[Stated task] Print the following material word for word, keeping every line as it is.

[Data entries]
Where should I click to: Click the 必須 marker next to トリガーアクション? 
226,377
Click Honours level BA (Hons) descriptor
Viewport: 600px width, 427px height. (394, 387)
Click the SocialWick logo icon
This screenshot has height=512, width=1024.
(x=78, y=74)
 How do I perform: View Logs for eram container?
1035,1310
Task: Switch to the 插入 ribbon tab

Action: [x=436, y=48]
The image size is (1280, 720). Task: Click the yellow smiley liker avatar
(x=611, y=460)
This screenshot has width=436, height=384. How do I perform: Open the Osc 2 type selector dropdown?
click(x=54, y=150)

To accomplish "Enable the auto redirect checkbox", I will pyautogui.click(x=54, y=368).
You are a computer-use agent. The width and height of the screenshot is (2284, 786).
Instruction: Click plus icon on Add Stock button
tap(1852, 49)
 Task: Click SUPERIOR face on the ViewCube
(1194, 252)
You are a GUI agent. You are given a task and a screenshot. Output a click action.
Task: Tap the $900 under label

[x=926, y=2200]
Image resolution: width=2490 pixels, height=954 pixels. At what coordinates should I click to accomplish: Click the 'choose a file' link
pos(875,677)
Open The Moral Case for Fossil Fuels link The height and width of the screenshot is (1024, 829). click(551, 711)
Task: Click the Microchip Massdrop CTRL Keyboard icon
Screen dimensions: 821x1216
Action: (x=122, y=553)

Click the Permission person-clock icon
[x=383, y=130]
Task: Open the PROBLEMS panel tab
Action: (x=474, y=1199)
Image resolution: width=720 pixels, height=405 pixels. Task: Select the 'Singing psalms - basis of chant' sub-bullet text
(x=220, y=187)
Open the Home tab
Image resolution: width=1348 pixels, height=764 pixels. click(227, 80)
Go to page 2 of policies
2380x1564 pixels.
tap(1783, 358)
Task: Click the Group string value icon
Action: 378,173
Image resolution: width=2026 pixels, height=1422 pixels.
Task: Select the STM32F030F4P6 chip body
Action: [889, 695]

[Final result]
Where should I click to: Click the 必須 marker next to トリガーアクション? 
226,377
Click Honours level BA (Hons) descriptor
Viewport: 600px width, 427px height. (394, 387)
Click the SocialWick logo icon
This screenshot has height=512, width=1024.
(x=78, y=74)
 How do I perform: View Logs for eram container?
1035,1310
Task: Switch to the 插入 ribbon tab

Action: [x=436, y=48]
The image size is (1280, 720). Task: Click the yellow smiley liker avatar
(x=611, y=460)
This screenshot has width=436, height=384. How do I perform: Open the Osc 2 type selector dropdown?
click(x=54, y=150)

To accomplish "Enable the auto redirect checkbox", I will pyautogui.click(x=54, y=368).
You are a computer-use agent. The width and height of the screenshot is (2284, 786).
Instruction: Click plus icon on Add Stock button
tap(1852, 49)
 Task: Click SUPERIOR face on the ViewCube
(1194, 252)
You are a GUI agent. You are given a task and a screenshot. Output a click action.
Task: Tap the $900 under label

[x=926, y=2200]
Image resolution: width=2490 pixels, height=954 pixels. At what coordinates should I click to accomplish: Click the 'choose a file' link
pos(875,677)
Open The Moral Case for Fossil Fuels link The height and width of the screenshot is (1024, 829). click(551, 711)
Task: Click the Microchip Massdrop CTRL Keyboard icon
Screen dimensions: 821x1216
Action: (x=122, y=553)

Click the Permission person-clock icon
[x=383, y=130]
Task: Open the PROBLEMS panel tab
Action: (x=474, y=1199)
Image resolution: width=720 pixels, height=405 pixels. Task: Select the 'Singing psalms - basis of chant' sub-bullet text
(x=220, y=187)
Open the Home tab
Image resolution: width=1348 pixels, height=764 pixels. click(227, 80)
Go to page 2 of policies
2380x1564 pixels.
tap(1783, 358)
Task: Click the Group string value icon
Action: 378,173
Image resolution: width=2026 pixels, height=1422 pixels.
Task: Select the STM32F030F4P6 chip body
Action: [889, 695]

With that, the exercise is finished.